Table 3 Phytohormone levels in different plant species

Free IAA was quantified in all the plant species analysed (Table 3). While free IAA was the only auxin detected in the chlorophyte S. bacillaris, in the monocot T. aestivum and in the two asterids, N. tabacum and S. lycopersicum, oxIAA followed by the glucosylesters of IAA and oxIAA were the most abundant auxin forms in the moss Physcomitrium patens, confirming previous findings reported for microalgae and bryophytes [50,51,52]. Among the seed plants, the proportion of ester conjugates in the total auxin pool was high in the conifer P. abies and in the two Brassicaceae species, A. thaliana and B. rapa. IAA-glc was the major glucosylester form in gymnosperms, while oxIAA-glc represented the majority of the total auxin pool in Brassicaceae, in accordance with published data [3, 10, 53]. The two amide conjugates of IAA, IAA-Asp and IAA-Glu, made up the majority of the total auxin pool in the woody eudicot hybrid poplar, confirming a previous finding reported in poplar where the IAA conjugate concentration was found to be higher than that of free IAA [54]. Interestingly, oxIAA was not detected in hybrid poplar leaves, while oxIAA was previously found to contribute to the asymmetric IAA distribution in bent roots of black poplar [55]. These differences in the auxin pool in poplar species might reflect the different tissues analyzed here (leaves, this study; roots, [55]) and/or species-specific metabolic pathways (hybrid poplar, this study; black poplar, [55]). Our results seem to corroborate the finding that universal elements exist among land plants that appear to form a metabolome in order to efficiently modulate auxin levels via conjugation and/or oxidation.

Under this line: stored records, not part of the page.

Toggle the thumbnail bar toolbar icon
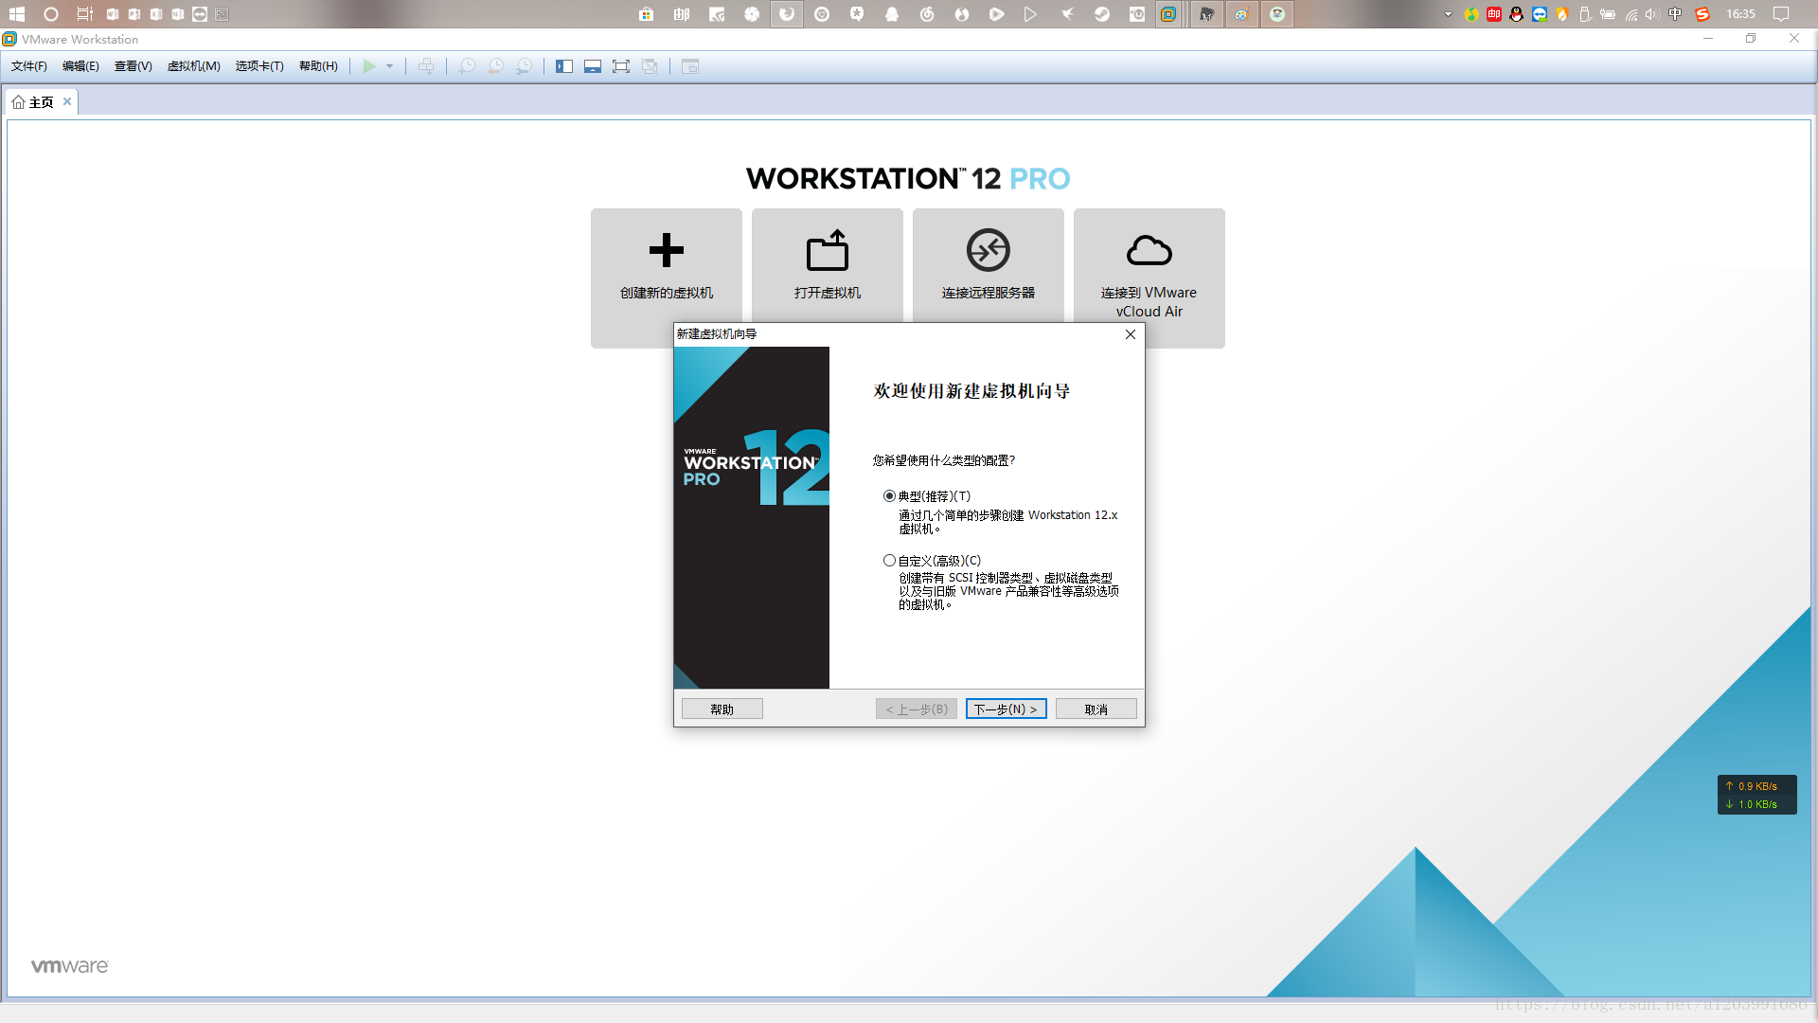This screenshot has width=1818, height=1023. pyautogui.click(x=593, y=66)
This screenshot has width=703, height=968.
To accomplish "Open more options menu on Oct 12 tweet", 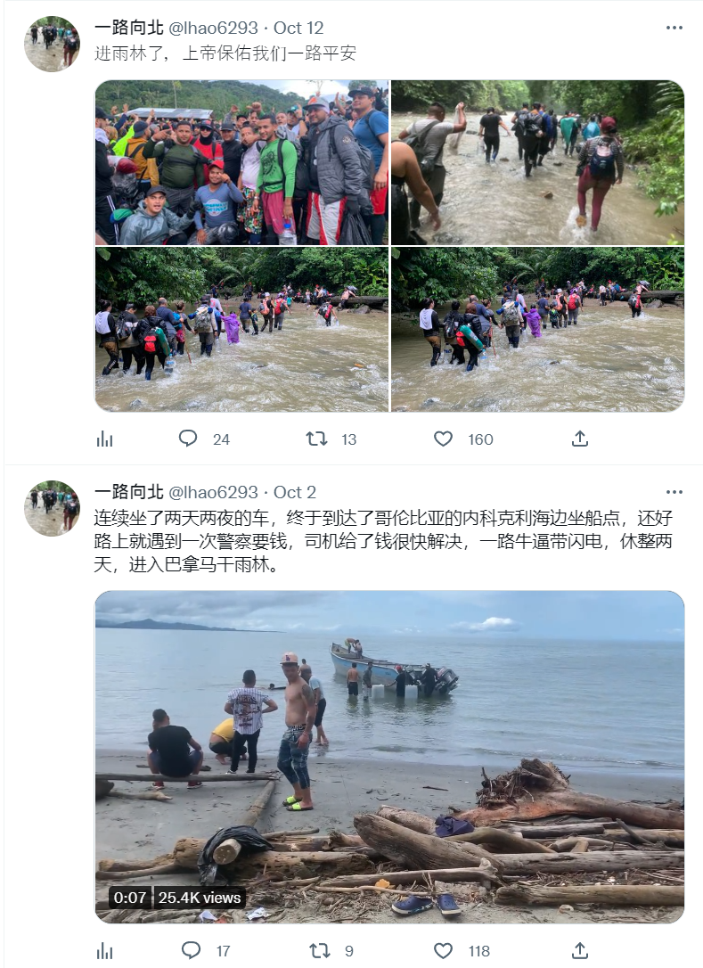I will point(674,28).
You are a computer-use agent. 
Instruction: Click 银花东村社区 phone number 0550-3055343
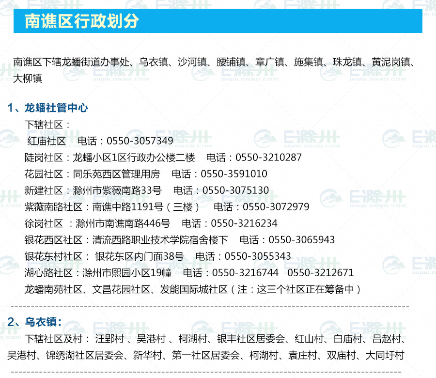(258, 256)
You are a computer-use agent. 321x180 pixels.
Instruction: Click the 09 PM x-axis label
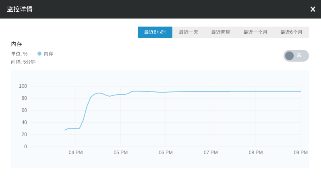pyautogui.click(x=300, y=153)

In jasmonate profiles, JA was detected in all the species analysed, with the exception of the moss P. patens and the chlorophyte S. bacillaris. Interestingly, the dihydro-oxylipin 9,10-dhJA and JA-Ile were the only JAs detected in the chlorophyte S. bacillaris, and to our knowledge this is the first report of a study where jasmonates were analyzed in this species. 9,10-dhJA was also found in fungi and plants, but descriptions of the presence of this dihydro-pentanone in plants are still limited. However, it has been reported that cis-OPDA was detected in the charophyte Klebsormidium flaccidum, but not in the charophyte Chara braunii (reviewed in [14]). cis-OPDA was the only jasmonate detected in the moss P. patens and this finding is in agreement with previous studies in the two bryophytes P. patens and Marchantia polymorpha, where JA and JA-Ile were not detected [56,57,58], whereas these metabolites could be found in a wide range of other bryophytes [51]. Literature on the distribution of JA and its derivatives in the lower plants, bryophytes and algae, appears to be contradictory and the presence or absence of jasmonates in bryophytes and algae requires further studies for confirmation [14]. Nonetheless, currently available evidence suggests that cis-OPDA is not only the precursor of JA biosynthesis but has distinct physiological roles from those of JA-Ile, acting through a JA-independent signalling pathway, and that its biosynthesis originated in the algal lineage, before the emergence of land plants [14, 25, 59, 60]. For gymnosperms, cis-OPDA was found to be the most abundant jasmonate in the conifer P. abies, followed by JA and JA-Ile (Fig. 4) and this is in agreement with findings described in [61]. In the grass T. aestivum, cis-OPDA and, to a lesser extent, 12-OHJA, were the two most abundant jasmonates detected (Fig. 4), while JA, JA-Ile and 9,10-dhJA were found only at very low concentrations (Table 3). With respect to the dicotyledonous species, JA and JA-Ile similarly contributed to the total jasmonate pool, whereas apparent dissimilarities were found for the other jasmonates profiled (Fig. 4). For instance, dn-OPDA was detected only in Arabidopsis samples and, interestingly, it was at a similar concentration to that of cis-OPDA (Table 3). The dihydro-pentanone 9,10-dhJA was found only in the two asterids and B. rapa, not in A. thaliana or hybrid poplar (Table 3).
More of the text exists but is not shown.